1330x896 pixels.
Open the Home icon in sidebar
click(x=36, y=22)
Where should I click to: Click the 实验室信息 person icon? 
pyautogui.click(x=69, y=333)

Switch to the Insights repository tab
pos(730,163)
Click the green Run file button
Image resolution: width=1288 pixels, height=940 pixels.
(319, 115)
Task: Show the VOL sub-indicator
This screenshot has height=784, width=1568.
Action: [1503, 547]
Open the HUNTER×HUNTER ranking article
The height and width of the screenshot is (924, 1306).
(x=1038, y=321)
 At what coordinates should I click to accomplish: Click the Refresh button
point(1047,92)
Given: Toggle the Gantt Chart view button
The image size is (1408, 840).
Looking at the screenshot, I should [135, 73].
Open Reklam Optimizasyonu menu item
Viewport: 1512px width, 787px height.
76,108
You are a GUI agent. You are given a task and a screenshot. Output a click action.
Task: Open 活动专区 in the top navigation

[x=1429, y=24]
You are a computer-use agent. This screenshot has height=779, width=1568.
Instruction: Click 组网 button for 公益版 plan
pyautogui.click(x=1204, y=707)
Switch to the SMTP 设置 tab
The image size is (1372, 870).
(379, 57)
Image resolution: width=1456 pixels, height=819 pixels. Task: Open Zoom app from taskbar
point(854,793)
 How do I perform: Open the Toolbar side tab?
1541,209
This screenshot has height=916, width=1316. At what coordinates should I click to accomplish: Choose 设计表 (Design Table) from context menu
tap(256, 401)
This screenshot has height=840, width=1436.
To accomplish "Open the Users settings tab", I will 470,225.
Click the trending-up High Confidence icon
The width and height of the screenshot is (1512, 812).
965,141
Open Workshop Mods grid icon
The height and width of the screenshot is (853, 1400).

» **Work to be completed**
From the listing above, pick out each line where the word "agent" appears.

» **Answer to the exercise**
You are a GUI agent. You are given a task and a screenshot. Output a click action.
You are a computer-use agent. This screenshot has height=779, width=1568.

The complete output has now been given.